## Activity
Without any omission, reproduce the records that follow.

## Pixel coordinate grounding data
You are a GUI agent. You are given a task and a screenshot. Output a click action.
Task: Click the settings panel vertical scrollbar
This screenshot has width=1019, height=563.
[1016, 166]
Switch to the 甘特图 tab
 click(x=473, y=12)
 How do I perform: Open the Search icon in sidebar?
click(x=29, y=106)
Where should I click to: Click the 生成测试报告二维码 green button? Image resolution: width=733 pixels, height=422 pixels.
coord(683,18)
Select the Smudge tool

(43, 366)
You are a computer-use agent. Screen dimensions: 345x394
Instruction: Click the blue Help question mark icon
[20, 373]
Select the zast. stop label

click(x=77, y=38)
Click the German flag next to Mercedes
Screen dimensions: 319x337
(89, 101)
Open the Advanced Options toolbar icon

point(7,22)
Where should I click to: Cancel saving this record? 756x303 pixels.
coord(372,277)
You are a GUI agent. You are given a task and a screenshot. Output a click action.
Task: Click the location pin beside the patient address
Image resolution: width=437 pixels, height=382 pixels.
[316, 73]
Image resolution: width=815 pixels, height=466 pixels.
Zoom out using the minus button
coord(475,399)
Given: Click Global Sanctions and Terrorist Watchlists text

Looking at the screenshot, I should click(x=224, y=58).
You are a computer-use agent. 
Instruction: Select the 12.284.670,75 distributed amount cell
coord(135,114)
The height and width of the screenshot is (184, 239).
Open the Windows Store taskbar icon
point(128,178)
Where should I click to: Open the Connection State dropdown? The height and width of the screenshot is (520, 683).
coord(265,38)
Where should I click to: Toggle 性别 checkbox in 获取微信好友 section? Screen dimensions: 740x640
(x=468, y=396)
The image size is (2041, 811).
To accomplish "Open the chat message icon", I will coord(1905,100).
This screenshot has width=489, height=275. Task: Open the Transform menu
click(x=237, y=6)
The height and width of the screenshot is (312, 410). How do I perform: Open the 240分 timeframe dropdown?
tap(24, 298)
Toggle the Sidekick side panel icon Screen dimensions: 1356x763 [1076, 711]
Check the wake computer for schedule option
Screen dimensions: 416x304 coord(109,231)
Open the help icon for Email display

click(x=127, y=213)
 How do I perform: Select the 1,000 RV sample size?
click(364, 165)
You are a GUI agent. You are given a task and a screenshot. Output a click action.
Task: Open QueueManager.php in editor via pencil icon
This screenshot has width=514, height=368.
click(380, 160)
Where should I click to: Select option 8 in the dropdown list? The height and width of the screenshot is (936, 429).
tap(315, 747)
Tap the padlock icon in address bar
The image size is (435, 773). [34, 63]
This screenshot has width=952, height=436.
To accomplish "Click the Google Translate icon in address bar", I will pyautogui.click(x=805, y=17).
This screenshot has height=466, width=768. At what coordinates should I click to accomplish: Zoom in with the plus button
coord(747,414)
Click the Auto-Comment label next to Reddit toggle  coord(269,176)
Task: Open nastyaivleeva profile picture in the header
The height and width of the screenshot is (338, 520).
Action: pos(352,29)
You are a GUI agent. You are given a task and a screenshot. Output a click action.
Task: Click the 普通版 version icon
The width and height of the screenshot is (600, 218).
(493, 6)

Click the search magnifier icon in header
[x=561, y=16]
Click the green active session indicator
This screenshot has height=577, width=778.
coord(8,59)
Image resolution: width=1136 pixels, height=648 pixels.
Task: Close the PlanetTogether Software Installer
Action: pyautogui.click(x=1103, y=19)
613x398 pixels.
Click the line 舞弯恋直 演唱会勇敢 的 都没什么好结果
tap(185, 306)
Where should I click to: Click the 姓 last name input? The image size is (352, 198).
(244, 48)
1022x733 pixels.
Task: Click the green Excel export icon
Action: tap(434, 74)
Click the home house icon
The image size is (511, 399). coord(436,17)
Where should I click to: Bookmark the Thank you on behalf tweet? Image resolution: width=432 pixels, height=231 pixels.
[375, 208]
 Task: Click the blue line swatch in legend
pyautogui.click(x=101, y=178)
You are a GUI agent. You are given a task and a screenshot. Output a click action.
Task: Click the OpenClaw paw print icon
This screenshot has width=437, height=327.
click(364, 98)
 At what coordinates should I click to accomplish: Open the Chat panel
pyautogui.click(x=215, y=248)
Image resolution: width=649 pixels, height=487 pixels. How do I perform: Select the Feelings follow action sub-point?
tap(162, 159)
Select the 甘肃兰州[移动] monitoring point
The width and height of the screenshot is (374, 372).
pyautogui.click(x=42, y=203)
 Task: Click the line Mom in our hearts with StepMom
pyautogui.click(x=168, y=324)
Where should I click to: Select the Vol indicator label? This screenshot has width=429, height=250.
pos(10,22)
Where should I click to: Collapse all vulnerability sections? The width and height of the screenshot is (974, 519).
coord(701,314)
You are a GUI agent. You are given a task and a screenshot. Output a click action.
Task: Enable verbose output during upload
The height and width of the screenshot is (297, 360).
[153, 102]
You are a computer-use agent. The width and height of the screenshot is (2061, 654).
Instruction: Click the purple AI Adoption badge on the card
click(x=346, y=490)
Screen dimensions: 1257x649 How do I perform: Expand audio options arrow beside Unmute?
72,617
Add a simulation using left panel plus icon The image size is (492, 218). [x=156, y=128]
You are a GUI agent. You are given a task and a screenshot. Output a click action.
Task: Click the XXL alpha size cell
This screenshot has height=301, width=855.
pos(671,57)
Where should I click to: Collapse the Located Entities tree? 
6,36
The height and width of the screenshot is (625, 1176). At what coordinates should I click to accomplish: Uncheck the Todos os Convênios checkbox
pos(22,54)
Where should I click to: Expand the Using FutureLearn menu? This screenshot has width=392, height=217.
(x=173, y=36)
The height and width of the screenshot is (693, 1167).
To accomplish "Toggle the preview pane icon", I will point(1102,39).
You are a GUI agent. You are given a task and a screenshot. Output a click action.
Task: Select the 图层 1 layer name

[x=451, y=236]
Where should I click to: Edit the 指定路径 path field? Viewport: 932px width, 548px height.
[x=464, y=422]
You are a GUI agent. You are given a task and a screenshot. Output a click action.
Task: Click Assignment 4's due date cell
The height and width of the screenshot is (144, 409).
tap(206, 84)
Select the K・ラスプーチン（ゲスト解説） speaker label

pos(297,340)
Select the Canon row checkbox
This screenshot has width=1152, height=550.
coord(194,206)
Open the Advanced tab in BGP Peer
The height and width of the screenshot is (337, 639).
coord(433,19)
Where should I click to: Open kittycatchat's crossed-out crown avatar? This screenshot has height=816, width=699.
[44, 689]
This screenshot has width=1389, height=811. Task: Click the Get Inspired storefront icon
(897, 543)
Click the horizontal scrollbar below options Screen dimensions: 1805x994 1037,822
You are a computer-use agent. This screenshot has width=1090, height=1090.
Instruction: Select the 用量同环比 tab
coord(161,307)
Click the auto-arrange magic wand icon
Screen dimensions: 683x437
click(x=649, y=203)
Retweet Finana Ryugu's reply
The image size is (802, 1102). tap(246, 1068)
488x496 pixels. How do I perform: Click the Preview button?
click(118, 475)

## Task solution
You are a GUI agent. You are given a task and a screenshot. Output a click action.
Task: Click the settings panel vertical scrollbar
This screenshot has width=1019, height=563.
[1016, 166]
Switch to the 甘特图 tab
 click(x=473, y=12)
 How do I perform: Open the Search icon in sidebar?
click(x=29, y=106)
Where should I click to: Click the 生成测试报告二维码 green button? Image resolution: width=733 pixels, height=422 pixels.
coord(683,18)
Select the Smudge tool

(43, 366)
You are a computer-use agent. Screen dimensions: 345x394
Instruction: Click the blue Help question mark icon
[20, 373]
Select the zast. stop label

click(x=77, y=38)
Click the German flag next to Mercedes
Screen dimensions: 319x337
(89, 101)
Open the Advanced Options toolbar icon

point(7,22)
Where should I click to: Cancel saving this record? 756x303 pixels.
coord(372,277)
You are a GUI agent. You are given a task and a screenshot. Output a click action.
Task: Click the location pin beside the patient address
Image resolution: width=437 pixels, height=382 pixels.
[316, 73]
Image resolution: width=815 pixels, height=466 pixels.
Zoom out using the minus button
coord(475,399)
Given: Click Global Sanctions and Terrorist Watchlists text

Looking at the screenshot, I should click(x=224, y=58).
You are a computer-use agent. 
Instruction: Select the 12.284.670,75 distributed amount cell
coord(135,114)
The height and width of the screenshot is (184, 239).
Open the Windows Store taskbar icon
point(128,178)
Where should I click to: Open the Connection State dropdown? The height and width of the screenshot is (520, 683).
coord(265,38)
Where should I click to: Toggle 性别 checkbox in 获取微信好友 section? Screen dimensions: 740x640
(x=468, y=396)
The image size is (2041, 811).
To accomplish "Open the chat message icon", I will coord(1905,100).
This screenshot has width=489, height=275. Task: Open the Transform menu
click(x=237, y=6)
The height and width of the screenshot is (312, 410). How do I perform: Open the 240分 timeframe dropdown?
tap(24, 298)
Toggle the Sidekick side panel icon Screen dimensions: 1356x763 [1076, 711]
Check the wake computer for schedule option
Screen dimensions: 416x304 coord(109,231)
Open the help icon for Email display

click(x=127, y=213)
 How do I perform: Select the 1,000 RV sample size?
click(364, 165)
You are a GUI agent. You are given a task and a screenshot. Output a click action.
Task: Open QueueManager.php in editor via pencil icon
This screenshot has width=514, height=368.
click(380, 160)
Where should I click to: Select option 8 in the dropdown list? The height and width of the screenshot is (936, 429).
tap(315, 747)
Tap the padlock icon in address bar
The image size is (435, 773). [34, 63]
This screenshot has width=952, height=436.
To accomplish "Click the Google Translate icon in address bar", I will pyautogui.click(x=805, y=17).
This screenshot has height=466, width=768. At what coordinates should I click to accomplish: Zoom in with the plus button
coord(747,414)
Click the Auto-Comment label next to Reddit toggle  coord(269,176)
Task: Open nastyaivleeva profile picture in the header
The height and width of the screenshot is (338, 520).
Action: pos(352,29)
You are a GUI agent. You are given a task and a screenshot. Output a click action.
Task: Click the 普通版 version icon
The width and height of the screenshot is (600, 218).
(493, 6)

Click the search magnifier icon in header
[x=561, y=16]
Click the green active session indicator
This screenshot has height=577, width=778.
coord(8,59)
Image resolution: width=1136 pixels, height=648 pixels.
Task: Close the PlanetTogether Software Installer
Action: pyautogui.click(x=1103, y=19)
613x398 pixels.
Click the line 舞弯恋直 演唱会勇敢 的 都没什么好结果
tap(185, 306)
Where should I click to: Click the 姓 last name input? The image size is (352, 198).
(244, 48)
1022x733 pixels.
Task: Click the green Excel export icon
Action: tap(434, 74)
Click the home house icon
The image size is (511, 399). coord(436,17)
Where should I click to: Bookmark the Thank you on behalf tweet? Image resolution: width=432 pixels, height=231 pixels.
[375, 208]
 Task: Click the blue line swatch in legend
pyautogui.click(x=101, y=178)
You are a GUI agent. You are given a task and a screenshot. Output a click action.
Task: Click the OpenClaw paw print icon
This screenshot has width=437, height=327.
click(364, 98)
 At what coordinates should I click to accomplish: Open the Chat panel
pyautogui.click(x=215, y=248)
Image resolution: width=649 pixels, height=487 pixels. How do I perform: Select the Feelings follow action sub-point?
tap(162, 159)
Select the 甘肃兰州[移动] monitoring point
The width and height of the screenshot is (374, 372).
pyautogui.click(x=42, y=203)
 Task: Click the line Mom in our hearts with StepMom
pyautogui.click(x=168, y=324)
Where should I click to: Select the Vol indicator label? This screenshot has width=429, height=250.
pos(10,22)
Where should I click to: Collapse all vulnerability sections? The width and height of the screenshot is (974, 519).
coord(701,314)
You are a GUI agent. You are given a task and a screenshot. Output a click action.
Task: Enable verbose output during upload
The height and width of the screenshot is (297, 360).
[153, 102]
You are a computer-use agent. The width and height of the screenshot is (2061, 654).
Instruction: Click the purple AI Adoption badge on the card
click(x=346, y=490)
Screen dimensions: 1257x649 How do I perform: Expand audio options arrow beside Unmute?
72,617
Add a simulation using left panel plus icon The image size is (492, 218). [x=156, y=128]
You are a GUI agent. You are given a task and a screenshot. Output a click action.
Task: Click the XXL alpha size cell
This screenshot has height=301, width=855.
pos(671,57)
Where should I click to: Collapse the Located Entities tree? 
6,36
The height and width of the screenshot is (625, 1176). At what coordinates should I click to accomplish: Uncheck the Todos os Convênios checkbox
pos(22,54)
Where should I click to: Expand the Using FutureLearn menu? This screenshot has width=392, height=217.
(x=173, y=36)
The height and width of the screenshot is (693, 1167).
To accomplish "Toggle the preview pane icon", I will point(1102,39).
You are a GUI agent. You are given a task and a screenshot. Output a click action.
Task: Select the 图层 1 layer name

[x=451, y=236]
Where should I click to: Edit the 指定路径 path field? Viewport: 932px width, 548px height.
[x=464, y=422]
You are a GUI agent. You are given a task and a screenshot. Output a click action.
Task: Click Assignment 4's due date cell
The height and width of the screenshot is (144, 409).
tap(206, 84)
Select the K・ラスプーチン（ゲスト解説） speaker label

pos(297,340)
Select the Canon row checkbox
This screenshot has width=1152, height=550.
coord(194,206)
Open the Advanced tab in BGP Peer
The height and width of the screenshot is (337, 639).
coord(433,19)
Where should I click to: Open kittycatchat's crossed-out crown avatar? This screenshot has height=816, width=699.
[44, 689]
This screenshot has width=1389, height=811. Task: Click the Get Inspired storefront icon
(897, 543)
Click the horizontal scrollbar below options Screen dimensions: 1805x994 1037,822
You are a computer-use agent. This screenshot has width=1090, height=1090.
Instruction: Select the 用量同环比 tab
coord(161,307)
Click the auto-arrange magic wand icon
Screen dimensions: 683x437
click(x=649, y=203)
Retweet Finana Ryugu's reply
The image size is (802, 1102). tap(246, 1068)
488x496 pixels. How do I perform: Click the Preview button?
click(118, 475)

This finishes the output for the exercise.